I guess you and your GM -- or you, if you ARE the GM -- run/s things significantly differently than how it's presented. Typically, you don't bring your four offers to the table; the Johnson (or the fixer) has a price point, the job, a certain amount of information (the lack of which becomes a negotiating point in your favor), and a time frame. You receive these four points, decide whether or not the equation below is in or near your favor, then negotiate for a higher price point if it is. If it isn't, and likely isn't going to be so even if you negotiate a higher payday, then you walk.

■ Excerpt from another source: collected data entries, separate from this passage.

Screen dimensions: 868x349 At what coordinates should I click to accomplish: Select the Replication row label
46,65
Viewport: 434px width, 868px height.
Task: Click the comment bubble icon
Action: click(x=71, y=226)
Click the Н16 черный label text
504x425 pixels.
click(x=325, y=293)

( Job + Info ) / Time = Payment
Rarely --
very rarely -- are you going to be able to 'get the parameters of the mission' without saying yes. "Hi, I want you to break into Ludivenko's and dump this toxic sludge into their next batch of Aqua Goo." 'Let me figure out what it's going to take and get back to you in, say, a couple of hours.' "Let you walk with knowledge of my highly illegal desires and attempt to pay you to do it? Oh, sure. Say there, officer, I'm planning on walking over there and shooting that guy in the head, okay?" 'Sure, sir, go to it!!'
This isn't a contract to build a house or an office building. This isn't even (usually) a contract to deliver something. This is a contract to
commit a crime -- sometimes dangerous, frequently heinous, and almost always, well,
illegal. Hell, you just
knowing becomes complicity, and often makes you an accessory to the crime -- because, see, in knowing about it, you (as a good non-citizen) should
report it. Which you don't. This, of course, is
illegal. You really think the Johnson's going to let you walk after giving you details?
...
Returning from searching, well, I can't find it, but basically in one of Steven Brust's Cycle books (Vlad Taltos), Vlad -- a minor crime boss and hitman -- is contacted for a job. He knows that if he asks for specifics -- the guy's name -- he's agreed to do it. SR should, at least in
my never-so-humble opinion, be played very much similarly. If you ask for specifics more detailed than 'we want you to break into an office building, steal a chip, and replace it with our own' -- or whatever is similar for the run you're being offered -- then you're saying 'okay, we'll do it, let's talk price'. And remember, the
Johnson is the guy with the money, and he's the one laying down the offer.
If he gives you any information more than that, your Johnson is a bloody idiot. And if he agrees to cover
all your expenses, he's gonna get canned the very next day. 'Expenses' is what the first payment is about.